Эти Снорри, Сигурды, Тормодды, Гуннары,
С именами железными, духи морей,
От ветров получили суровые чары
Для угрюмой томительной песни своей.
И в строках перепевных доныне хранится
Ропот бури, и гром, и ворчанье волны,
В них кричит альбатрос, длиннокрылая птица,
Из воздушной, из мертвой, из вольной страны.
Я ношу в своей душе отраженье бесплодных
богатств многочисленных забытых царей.
Вилье де Лиль-Адан
Нам нравятся поэты,
Похожие на нас,
Священные предметы,
Дабы украсить час,—
Волшебный час величья,
Когда, себя сильней,
Мы ценим без различья
Сверканья всех огней,—
Цветы с любым узором,
Расцветы всех начал,
Лишь только б нашим взорам
Их пламень отвечал,—
Лишь только б с нашей бурей
Сливался он в одно,
От неба или фурий,—
Не все ли нам равно!
О Гермес Трисмегист, троекратно великий учитель,
Бог наук и искусств и души роковой искуситель!
Ты мне передал власть возрождать то, что сердце
забыло,
Как Египет весной возрожден от разлития Нила.
От разлитья реки, чьи истоки окутаны тайной,
И случайно зажглись, но приносят расцвет
не случайный.
Недостойный металл в благородный могу
превращать я,
От тебя восприняв драгоценные чары заклятья.
От тебя получил я ту влагу целебную жизни,
Что меня навсегда приобщает к небесной отчизне.
И во имя тебя я бессмертие всем обещаю,
И умерших людей я к загробным мирам приобщаю.
Ты со мною везде и безгласно твердишь о святыне,
Как глубокий покой задремавшей Либийской пустыни.
Ты в венце из огня предо мною, о, бог
многоликий,
О, Гермес Трисмегист, о, мудрец, троекратно
великий!
Как страшно-радостный и близкий мне пример,
Ты все мне чудишься, о, царственный Бодлер,
Любовник ужасов, обрывов, и химер!
Ты, павший в пропасти, но жаждавший вершин,
Ты, видевший лазурь сквозь тяжкий желтый сплин,
Ты, между варваров заложник-властелин!
Ты, знавший Женщину, как демона мечты,
Ты, знавший Демона, как духа красоты,
Сам с женскою душой, сам властный демон ты!
Познавший таинства мистических ядов,
Понявший образность гигантских городов,
Поток бурлящийся, рожденный царством льдов!

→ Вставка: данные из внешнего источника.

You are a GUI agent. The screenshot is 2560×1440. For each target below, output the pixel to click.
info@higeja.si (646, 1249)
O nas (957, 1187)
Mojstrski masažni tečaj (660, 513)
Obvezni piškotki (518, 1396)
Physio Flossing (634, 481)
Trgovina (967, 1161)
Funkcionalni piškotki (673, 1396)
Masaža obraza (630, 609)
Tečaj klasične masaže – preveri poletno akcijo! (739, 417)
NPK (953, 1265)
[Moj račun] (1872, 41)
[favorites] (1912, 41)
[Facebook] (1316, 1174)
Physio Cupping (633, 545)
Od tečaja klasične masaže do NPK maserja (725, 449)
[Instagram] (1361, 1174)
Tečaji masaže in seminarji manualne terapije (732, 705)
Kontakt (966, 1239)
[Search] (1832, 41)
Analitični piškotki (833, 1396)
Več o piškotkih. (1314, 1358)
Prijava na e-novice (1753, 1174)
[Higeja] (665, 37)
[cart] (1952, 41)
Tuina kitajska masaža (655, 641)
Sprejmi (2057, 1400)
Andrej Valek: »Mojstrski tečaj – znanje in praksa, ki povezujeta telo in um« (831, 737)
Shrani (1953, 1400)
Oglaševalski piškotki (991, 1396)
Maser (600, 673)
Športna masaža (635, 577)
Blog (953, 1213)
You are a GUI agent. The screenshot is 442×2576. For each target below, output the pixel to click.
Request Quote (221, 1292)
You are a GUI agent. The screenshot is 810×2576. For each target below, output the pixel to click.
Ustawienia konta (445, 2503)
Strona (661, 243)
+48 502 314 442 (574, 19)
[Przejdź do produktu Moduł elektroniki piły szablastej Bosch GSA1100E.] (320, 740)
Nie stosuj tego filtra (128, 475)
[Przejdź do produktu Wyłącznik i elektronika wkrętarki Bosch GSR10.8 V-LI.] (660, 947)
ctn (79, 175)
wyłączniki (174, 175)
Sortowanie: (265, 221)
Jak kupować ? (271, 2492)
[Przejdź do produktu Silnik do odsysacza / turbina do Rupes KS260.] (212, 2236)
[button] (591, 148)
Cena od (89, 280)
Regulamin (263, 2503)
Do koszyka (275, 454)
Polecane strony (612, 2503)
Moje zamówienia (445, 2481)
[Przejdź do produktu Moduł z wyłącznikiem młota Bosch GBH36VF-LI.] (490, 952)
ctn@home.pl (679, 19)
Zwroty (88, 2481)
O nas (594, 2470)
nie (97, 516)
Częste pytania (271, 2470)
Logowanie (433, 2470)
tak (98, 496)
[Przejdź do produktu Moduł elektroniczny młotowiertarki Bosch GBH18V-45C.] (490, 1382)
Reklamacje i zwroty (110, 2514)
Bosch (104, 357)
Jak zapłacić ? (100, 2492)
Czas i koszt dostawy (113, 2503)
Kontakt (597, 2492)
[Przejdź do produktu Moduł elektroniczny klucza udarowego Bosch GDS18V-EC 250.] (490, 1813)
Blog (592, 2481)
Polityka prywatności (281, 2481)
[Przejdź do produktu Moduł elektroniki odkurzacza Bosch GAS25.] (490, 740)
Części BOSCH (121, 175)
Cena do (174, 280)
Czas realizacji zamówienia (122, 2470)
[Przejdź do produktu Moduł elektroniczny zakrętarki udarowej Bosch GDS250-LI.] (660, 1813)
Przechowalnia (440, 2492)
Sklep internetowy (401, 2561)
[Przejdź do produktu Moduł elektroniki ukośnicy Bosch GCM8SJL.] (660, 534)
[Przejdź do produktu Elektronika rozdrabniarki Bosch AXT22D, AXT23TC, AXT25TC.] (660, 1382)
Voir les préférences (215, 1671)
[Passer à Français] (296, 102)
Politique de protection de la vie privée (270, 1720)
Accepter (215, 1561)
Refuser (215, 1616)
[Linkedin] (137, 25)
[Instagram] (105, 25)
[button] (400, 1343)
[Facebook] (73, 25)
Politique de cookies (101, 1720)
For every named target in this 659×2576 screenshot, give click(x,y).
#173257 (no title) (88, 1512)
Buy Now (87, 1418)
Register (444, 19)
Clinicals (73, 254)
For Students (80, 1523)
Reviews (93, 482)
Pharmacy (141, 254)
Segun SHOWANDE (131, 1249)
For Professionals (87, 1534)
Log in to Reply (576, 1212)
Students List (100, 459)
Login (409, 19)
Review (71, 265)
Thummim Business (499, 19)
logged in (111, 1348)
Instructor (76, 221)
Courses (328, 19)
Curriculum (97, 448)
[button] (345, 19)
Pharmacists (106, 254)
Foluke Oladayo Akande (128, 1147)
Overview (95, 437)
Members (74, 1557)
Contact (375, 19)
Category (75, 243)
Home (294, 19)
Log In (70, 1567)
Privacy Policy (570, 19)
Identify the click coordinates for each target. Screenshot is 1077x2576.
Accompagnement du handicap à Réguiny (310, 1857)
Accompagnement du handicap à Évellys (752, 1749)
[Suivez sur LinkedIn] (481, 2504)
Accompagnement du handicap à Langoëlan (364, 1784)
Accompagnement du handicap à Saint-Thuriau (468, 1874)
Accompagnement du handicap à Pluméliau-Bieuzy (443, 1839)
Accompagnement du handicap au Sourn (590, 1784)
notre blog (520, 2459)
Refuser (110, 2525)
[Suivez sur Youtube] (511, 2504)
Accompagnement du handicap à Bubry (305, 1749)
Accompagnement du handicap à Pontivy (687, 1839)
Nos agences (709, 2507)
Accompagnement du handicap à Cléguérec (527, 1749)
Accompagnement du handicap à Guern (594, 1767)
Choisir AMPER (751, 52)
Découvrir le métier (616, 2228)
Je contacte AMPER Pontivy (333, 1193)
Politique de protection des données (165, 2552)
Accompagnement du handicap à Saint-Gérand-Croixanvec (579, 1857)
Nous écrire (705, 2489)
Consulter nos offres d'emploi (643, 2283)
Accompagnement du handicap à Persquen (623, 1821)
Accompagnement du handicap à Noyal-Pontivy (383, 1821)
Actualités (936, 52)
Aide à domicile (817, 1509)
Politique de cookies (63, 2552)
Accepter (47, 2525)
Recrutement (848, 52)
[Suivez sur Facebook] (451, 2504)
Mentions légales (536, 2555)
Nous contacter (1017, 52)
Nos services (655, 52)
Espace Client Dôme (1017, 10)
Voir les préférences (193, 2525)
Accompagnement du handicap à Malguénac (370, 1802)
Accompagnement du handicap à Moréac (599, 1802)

Ты, в чей богатый дух навек перелита
В одну симфонию трикратная мечта:
Благоухания, и звуки, и цвета!
Ты, дух блуждающий в разрушенных мирах,
Где привидения Друг в друге будят страх,
Ты, черный, призрачный, отверженный монах!
Пребудь же призраком навек в душе моей,
С тобой дай слиться мне, о, маг и чародей,
Чтоб я без ужаса мог быть среди людей!
Нет, ни за то тебя я полюбил,
Что ты поэт и полновластный гений,
Но за тоску, за этот страстный пыл
Ни с кем неразделяемых мучений,
За то, что ты нечеловеком был.
О, Лермонтов, презрением могучим
К бездушным людям, к мелким их страстям,
Ты был подобен молниям и тучам,
Бегущим по нетронутым путям,
Где только гром гремит псалмом певучим.
И вижу я, как ты в последний раз
Беседовал с ничтожными сердцами,
И жестким блеском этих темных глаз
Ты говорил: «Нет, я уже не с вами!»
Ты говорил: «Как душно мне средь вас!»
За горами Рифейскими, где-то на север от Понта,
В странах мирных и ясных, где нет ни ветров,
ни страстей,
От нескромных укрытые светлою мглой горизонта,
Существуют издревле селенья блаженных людей.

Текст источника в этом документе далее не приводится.